The reports are usually filled out by employers, health-care professionals or claimants themselves. After that, the reports are manually coded by employees of the National Center for Health Statistics, by hospital staff, or by insurance industry handlers. These people review thousands of injury narratives included in reports, Lehto said.

“This is obviously very labor-intensive,” Lehto said.

Teaming up with researchers at the Liberty Mutual Research Institute for Safety in Hopkinton, Mass., Lehto and his colleagues assigned codes to injury reports from workers’ compensation claims using two different computer models.

“The predictions were quite good,” Lehto said. “The results were comparable to the human coders. The accuracy is surprising considering all of the misspellings and abbreviations seen in these workers’ compensation claim narratives.”

Lehto detailed the findings in a paper published in the August edition of the journal Injury Prevention.
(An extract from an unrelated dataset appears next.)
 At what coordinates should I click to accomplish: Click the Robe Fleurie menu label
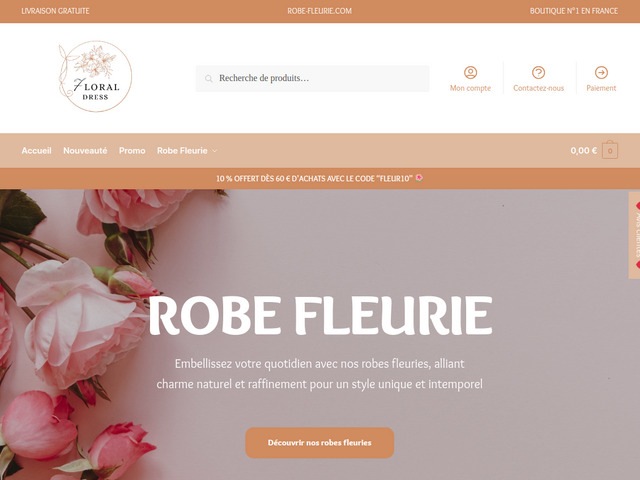(182, 151)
Quick and accurate coding will lead to an updated and accurate database detailing the most-common injuries.

CHEAPER STORAGE

Server-type data storage never seems to be fast enough or cheap enough. But researchers at Carnegie Mellon University in Pittsburgh and Intel Labs Pittsburgh have combined low-power, embedded processors of the type typically used in netbooks and flash memory to create a server architecture that is not only fast, but is more energy efficient for data-intensive applications than the systems now used for most Internet services.

An experimental computing cluster based on this so-called Fast Array of Wimpy Nodes architecture was able to handle 10 to 100 times as many queries for the same amount of energy as a conventional, disk-based cluster.
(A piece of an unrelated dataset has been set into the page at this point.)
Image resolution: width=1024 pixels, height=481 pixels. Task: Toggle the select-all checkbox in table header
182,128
The FAWN cluster had 21 nodes, each with a low-cost, low-power, off-the-shelf processor and a four-gigabyte compact flash card. Even at peak use, the cluster operates on less energy than a 100-watt light bulb, said David Anderson, Carnegie Mellon assistant professor of computer science.
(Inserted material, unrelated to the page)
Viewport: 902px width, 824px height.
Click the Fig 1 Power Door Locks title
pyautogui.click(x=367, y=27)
Anderson and Michael Kaminsky, senior research scientist at Intel Labs Pittsburgh, led the research.
“FAWN will probably never be a good option for challenging real-time applications such as high-end gaming,” Kaminsky said. “But we’ve shown it is a cost-effective, energy efficient approach to designing storage systems, and we are now working to extend the approach to applications such as large-scale data analysis.”

BRIEFLY NOTED

CPFD Software LLC of Albuquerque, N.M., which makes the Barracuda simulation package for particle-fluid systems, has upgraded Barracuda to version 14. /// Delcam of Birmingham, England, has released the 2010 version of its FeatureCAM feature-based machining software. /// Mastercam of Tolland, Conn., has released X4 Wire for part modeling and EDM programming. /// Quickparts of Atlanta, a provider of custom designed parts, has made its instant quotes capability available via email. /// Soft Gold Ltd. of Tula, Russia, has released ABViewer 7.2, a combined CAD viewer, converter, and editor. /// Simpoe SAS, of Torcy, France, a software developer specializing in plastic injection molding simulation solutions, has signed a partner agreement with Siemens PLM Software of Plano, Texas, to develop integration between Siemens PLM Software’s Solid Edge CAD software and Simpoe plastic injection simulation solutions. The Solid Edge plug-in will be named SimpoEdge. /// Sigma Technology of Moscow has released IOSO 2.0, design optimization software. /// PTC of Needham, Mass., is now shipping the CAD program CoCreate 16.5. /// SolidProfessor of San Diego has listed its 2010 series of on-demand SolidWorks content beginning with Update Training 2010. This course is designed to help users get the most out of their SolidWorks upgrade by providing an in-depth review of each SolidWorks enhancement and how to best use it. /// CogniTens of London, a provider of 3-D measurement systems, is shipping CongniTens version 4.1.